Philip Roth explore dans cette première partie les raisons pour lesquelles il est devenu écrivain et la signification de l'acte d'écrire en général. Selon Roth, écrire est essentiel pour comprendre la vie, pour donner un sens aux expériences que nous vivons et pour communiquer avec les autres. Un individu complet et entier vivrait deux fois : une fois réellement et puis une autre en écrivant, comme un moyen de transcender ses expériences et de créer quelque chose d'éternel à partir d'une vie de mortel. Voilà qui est intéressant et probablement juste, si tant est que l'individu tire profit utilement de ce qu'il vit et ne se contente pas de rapporter des platitudes. L'écriture fut aussi un moyen pour lui de se confronter à l'absurdité de l'existence et de tenter de trouver un sens au monde. Roth insiste également sur l'importance de l'écriture pour la société tout entière, affirmant que l'écrivain a un rôle à jouer dans la préservation des libertés notamment. L'écrivain doit avoir le courage de dire la vérité, de remettre en question les normes et les croyances établies, ce qui me convient assez.

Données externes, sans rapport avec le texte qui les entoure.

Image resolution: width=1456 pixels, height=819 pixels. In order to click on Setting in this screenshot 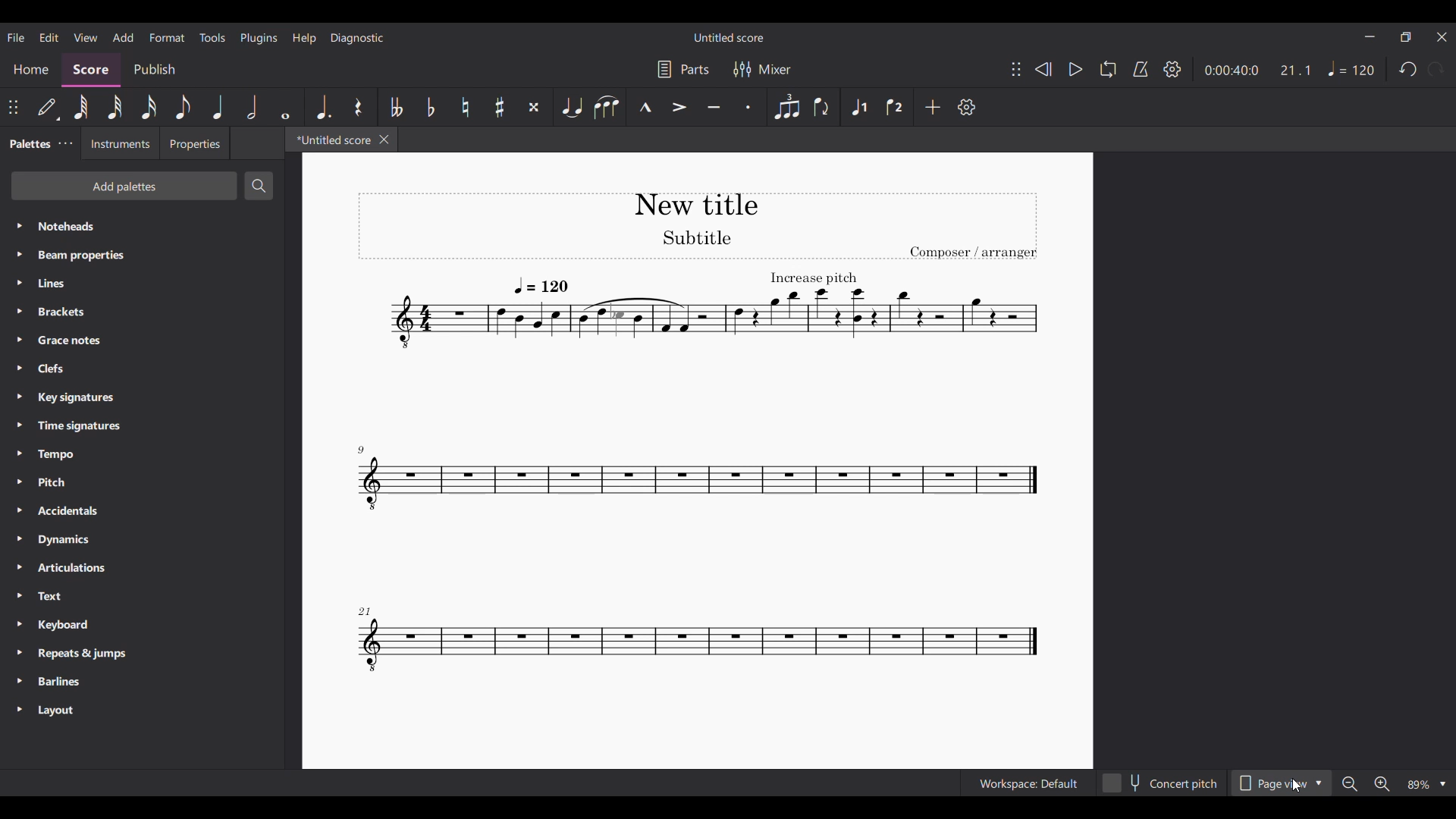, I will do `click(967, 107)`.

L'auteur mentionne également dans cette première partie les façons d'hostilité de beaucoup de juifs américains à son égard et refuse d'être un écrivain « juif américain ». À juste titre, car jamais on ne désigne l'un de ses homologues comme « écrivain protestant américain » à moins qu'il s'agisse d'un prédicateur. Les juifs lui ont souvent reproché que ses personnages adultérins ou hypocrites fussent juifs, ce qui aurait eu pour conséquence de donner une mauvaise image des juifs américains. Il leur répond que jamais un protestant n'a envoyé de lettres de reproches à un auteur américain parce qu'un personnage fictif protestant trompait son épouse dans une fiction, et que les tensions et contradictions des juifs venaient surtout d'une lutte interne entre l'assimilation et la préservation de leur culture juive.

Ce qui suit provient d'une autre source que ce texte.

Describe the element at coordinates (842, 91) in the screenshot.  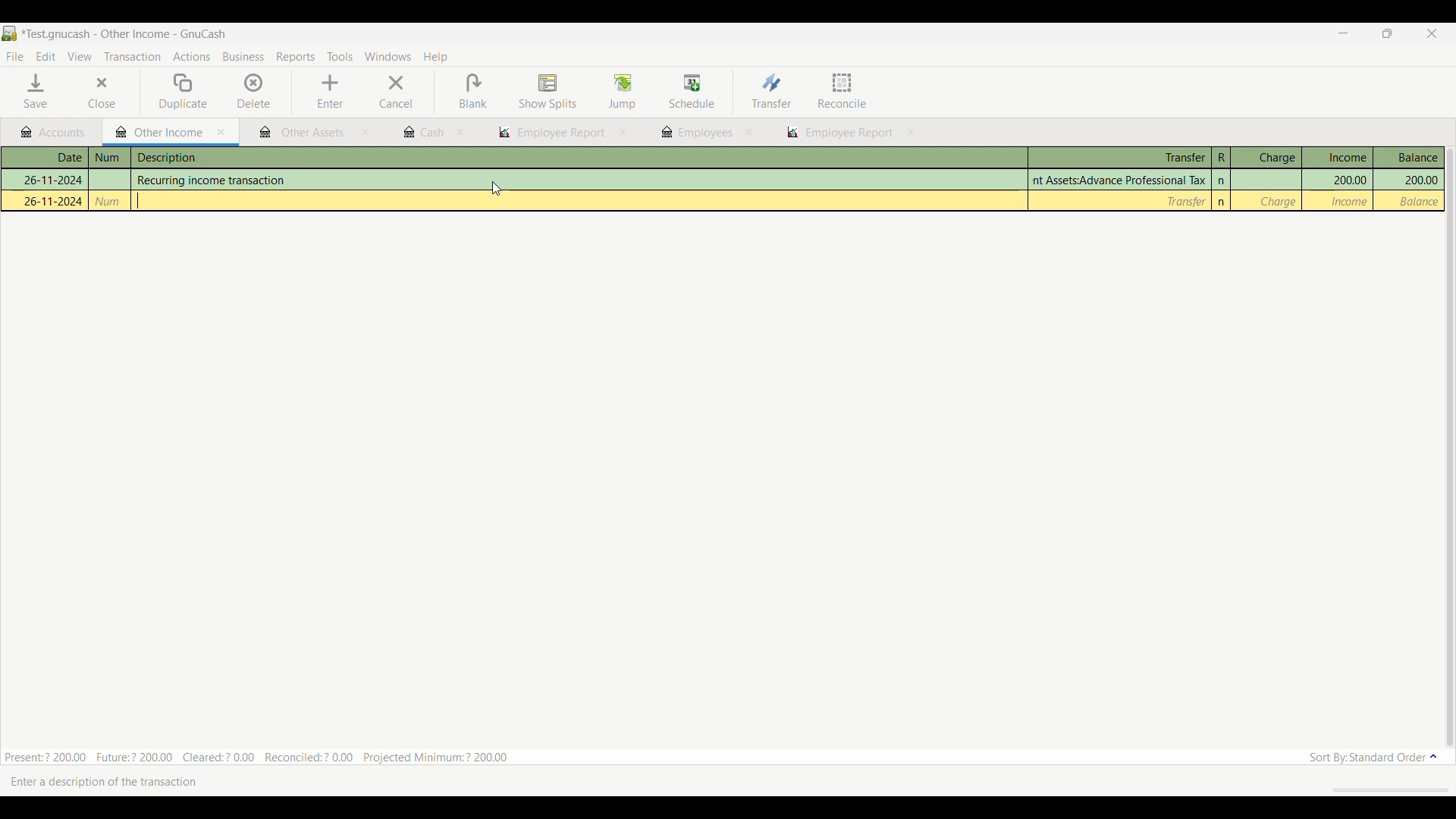
I see `Reconcile` at that location.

Roth évoque dans cette première partie sa soudaine célébrité, qui fut d'abord une sorte d'agression pour lui au point qu'il dut se « retrancher » à la campagne le temps que l'un de ses romans cesse de susciter une polémique. C'est évidemment de sexualité qu'il était question et plus précisément de la manière dont elle est utilisée comme moyen de pouvoir et de manipulation, ce qui lui valut d'être affublé d'obsédé sexuel et autres noms charmants. Voilà qui l'aura guéri de la célébrité dès le démarrage.

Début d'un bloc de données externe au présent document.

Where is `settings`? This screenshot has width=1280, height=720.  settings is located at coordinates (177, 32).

La deuxième partie de ce livre est un recueil d'interviews que Roth a lui-même données à d'autres écrivains. Pourquoi ne pas se contenter d'un seul avis, et du sien, de sa pensée propre lorsque l'on rédige un livre sur l'écriture, et au surplus quand on s'appelle Roth ? Ce n'est peut-être pas si humble de « donner la parole » à ses confrères. Premièrement, il dresse ainsi intelligemment et adroitement une liste exhaustive d'auteurs vivants qu'il admire et respecte assez pour se déplacer et les interviewer, une sorte d'annuaire du bon goût en somme sans cependant l'afficher en l'état. Ensuite, il montre qu'il sait interroger et poser les bonnes questions, contrairement aux journalistes qui, dit-il, lui posent toujours les mêmes et le confondent bêtement avec ses personnages. C'est une leçon, un exemple de ce qu'il aurait été en droit d'attendre d'un journaliste. Roth interview très bien, à la façon d'un connaisseur, d'un excellent lecteur. D'un écrivain en somme. Il sait de quoi il parle quand il pose une question précise à
Kundera : il l'a lu et l'a sans doute critiqué avec sérieux. On n'est pas dans l'entretien bête et calibré d'un journaliste qui veut seulement faire parler un auteur. Aussi je pense qu'il faut être soi-même (bon) écrivain pour interviewer un écrivain, que chaque journaliste devrait non seulement avoir beaucoup lu mais s'être également essayé à l'écriture avant de s'aventurer à interroger un professionnel en tout amateurisme.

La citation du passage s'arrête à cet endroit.